Employers may be concerned when health insurance products are withdrawn from the market, but there are safeguards they can take, says Tynan Barton
News of the withdrawal of health insurance products and providers from the market have triggered debate about where an employer stands when services are removed or, in extreme cases, a provider falls foul of the law.
In June, National Friendly announced the temporary closure of new health cash plan policies. This followed its
announcement in spring 2011 that it had withdrawn its products from the private medical insurance (PMI) market.
The firm said it had decided to withdraw its PMI products to protect its integrity and future services.
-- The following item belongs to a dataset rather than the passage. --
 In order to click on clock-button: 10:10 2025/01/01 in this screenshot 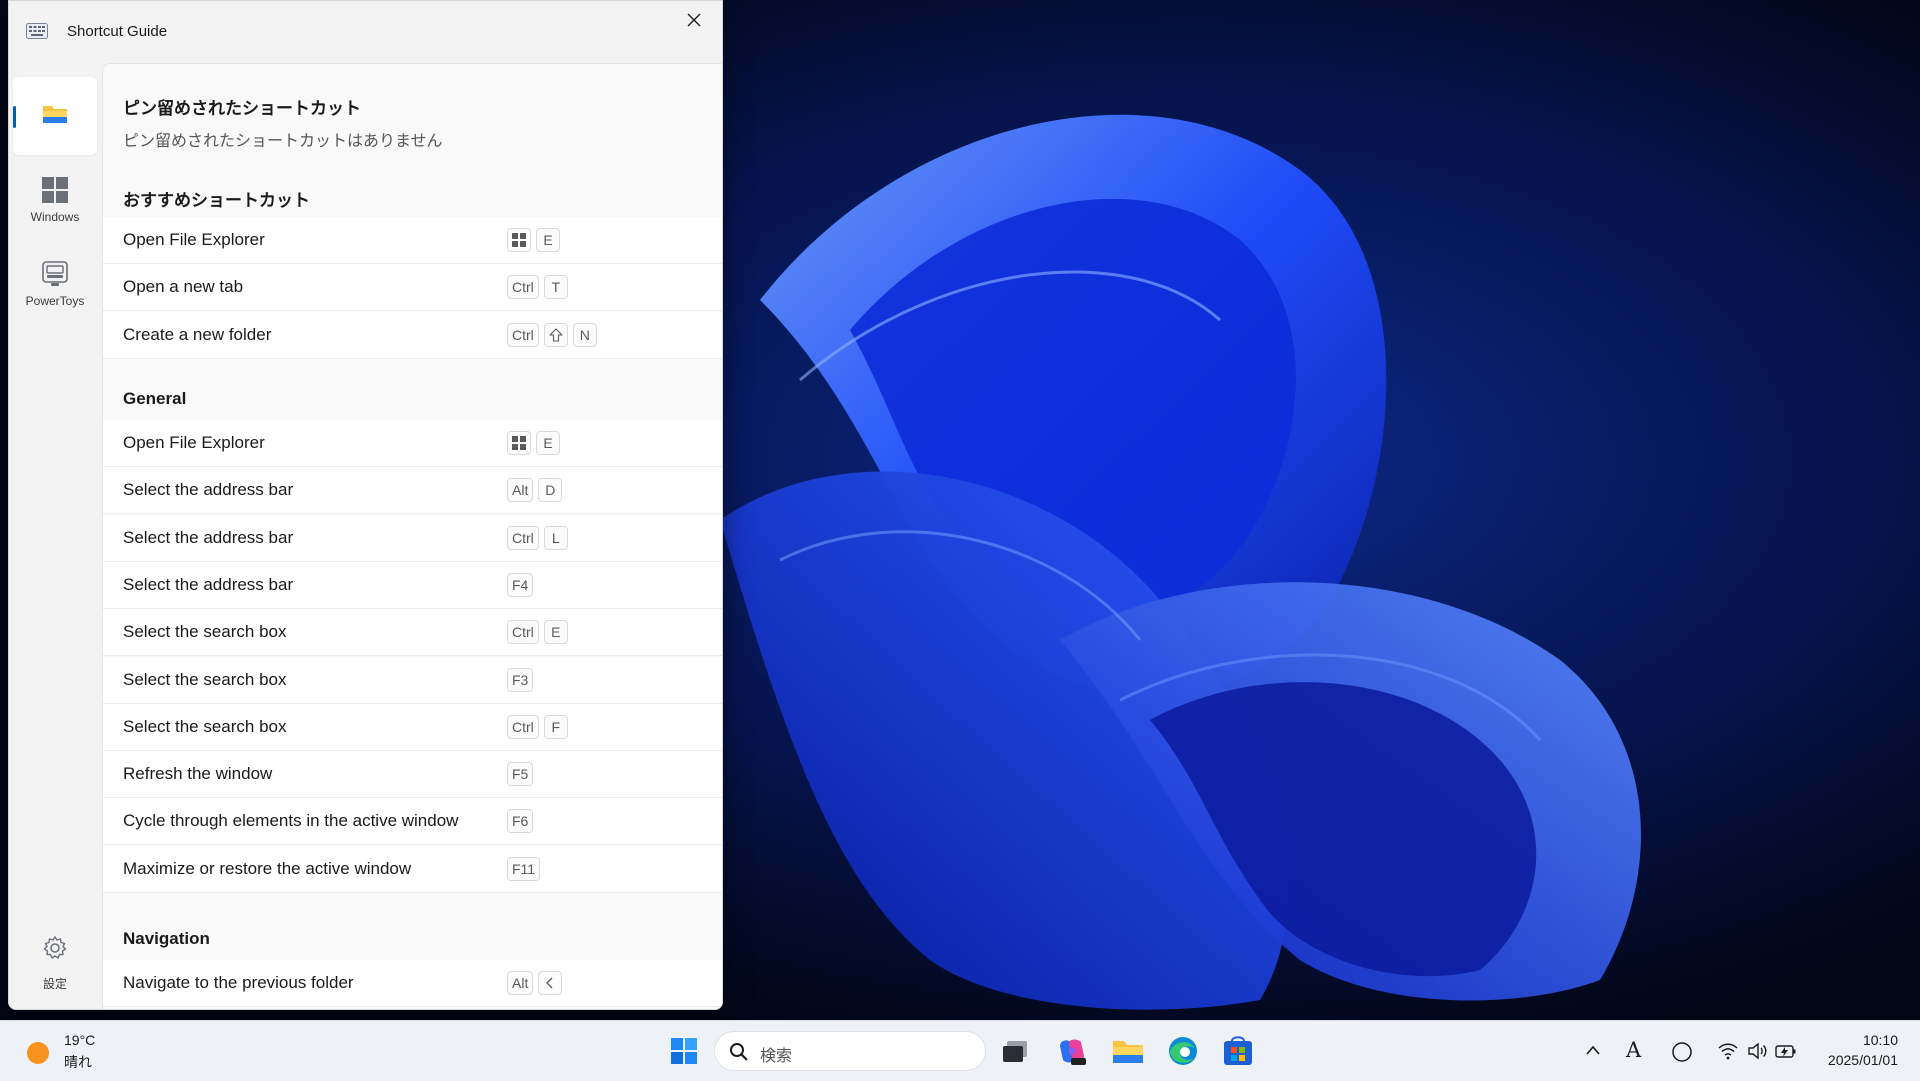, I will do `click(1858, 1051)`.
Chief executive Richard Sear said: “We were the only provider in the UK to be writing PMI on a life basis. With claims rising across the PMI market, we are no longer in a position where we can sustain this product at the existing levels of volume while maintaining value for our members. As a mutual, we believe our first responsibility is to protect our members. We will continue to make the right decisions to secure the society’s future.”
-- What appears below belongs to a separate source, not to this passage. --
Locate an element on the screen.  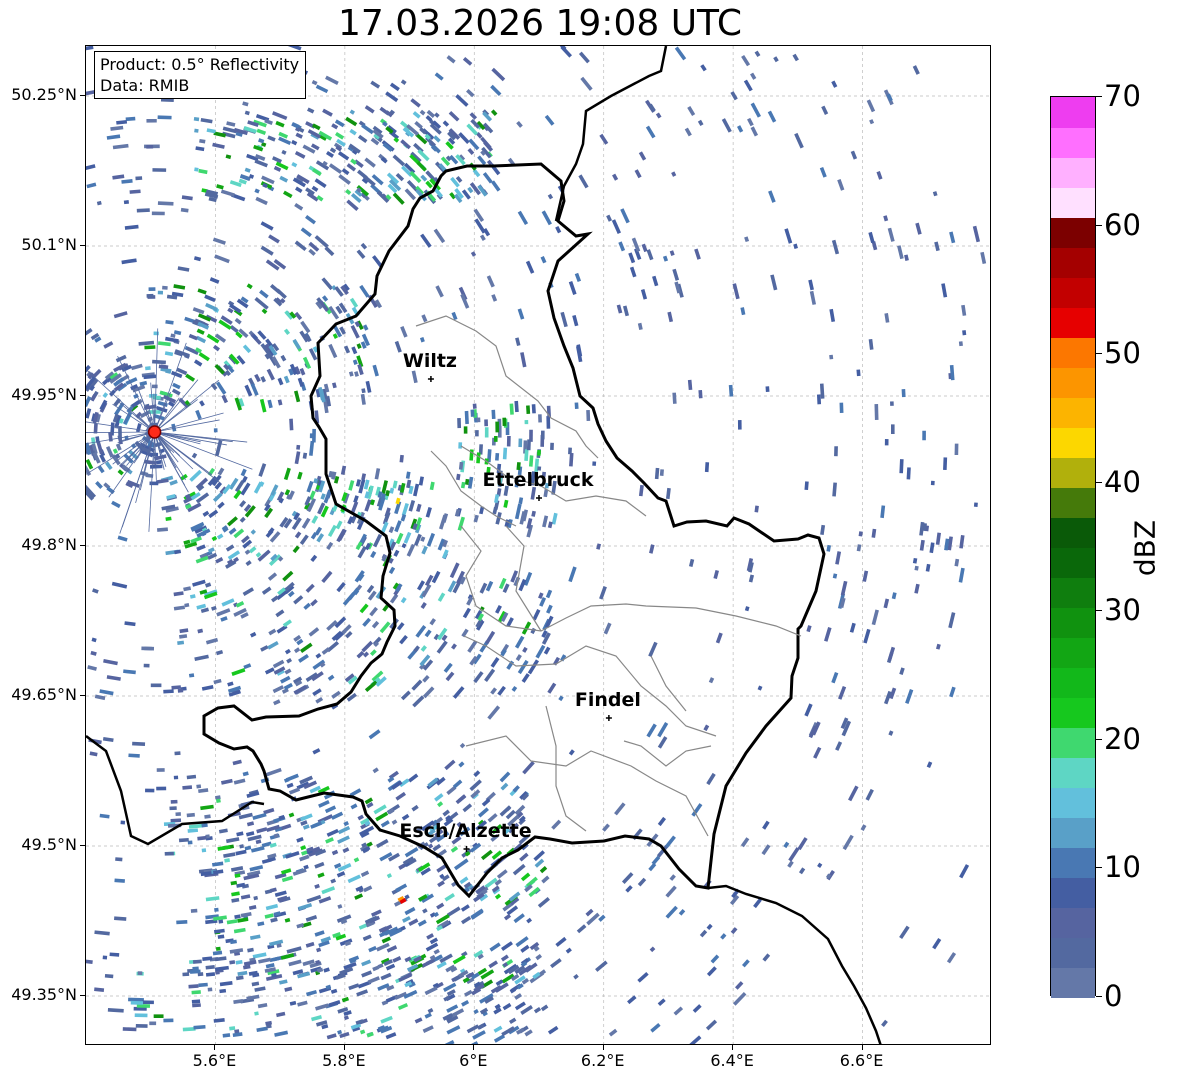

National Friendly has said all existing PMI and health cash plan policies will be fully serviced, and that if new staff join an organisation, the employer will be able to take out a health cash plan for them.
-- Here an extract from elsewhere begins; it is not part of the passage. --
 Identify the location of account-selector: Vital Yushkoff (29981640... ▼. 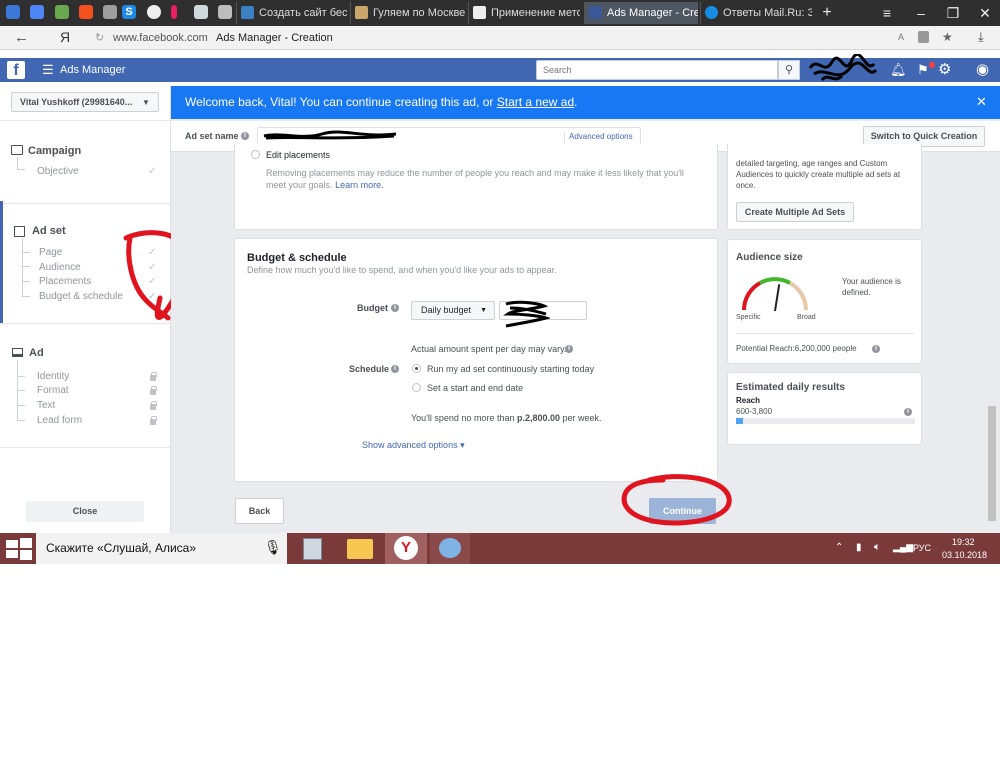
(85, 102).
If employers are existing customers of a provider that has withdrawn products, any changes will depend on the terms and conditions of their contract, said Malcolm Tarling, spokesman for the Association of British Insurers.
“The insurers may make changes at renewal periods, but once the changes are made, they would normally remain
unchanged throughout the term of the policy.”
When a new product or provider is launched, employers should make careful checks. Tarling said that if an employer used an authorised UK insurer, it would have to meet strict solvency requirements set by the Financial Services Authority. Scrutiny by an employer could include asking an intermediary to carry out enquiries on its behalf. Joseph said: “[Employers] are reducing their exposure, providing they are working with a healthcare specialist intermediary that follows all the necessary due diligence.”
Back in 2006, concerns were raised for customers of Your Health Insurance and Your Health Plus when these went into administration. On 1 July 2011, two women who had run the firms were each sentenced to 30 months in prison for dishonestly obtaining money from the businesses.
In cases like this, as well as getting support from the Financial Services Compensation Scheme (FSCS), employers could seek support from intermediaries, said Lindsey Joseph, executive committee member at the Association of Medical Insurance Intermediaries. “The situation with Your Health Plus was pretty dire, but anyone that was working with an intermediary found a home immediately.”
Although it is not commonplace for a provider to withdraw services, employers should be aware that it does happen and that things can change quickly. Joseph added: “It is crucial [employers] have someone on hand
to navigate them as and when necessary. They must ensure continuity of cover, or the employer could end up with the liability of paying for treatment.”
While new products and providers will continue to enter the market, employers should conduct checks or follow an intermediary’s advice. Stephen Clements, partner, health and benefits at Mercer, said: “We support product innovation because that is the lifeblood for consultants and intermediaries. But we need to have due diligence in place to ensure we are not exposing [employers] to risks they are not aware of. Some are prepared to take risks, but need to do so with their eyes open.”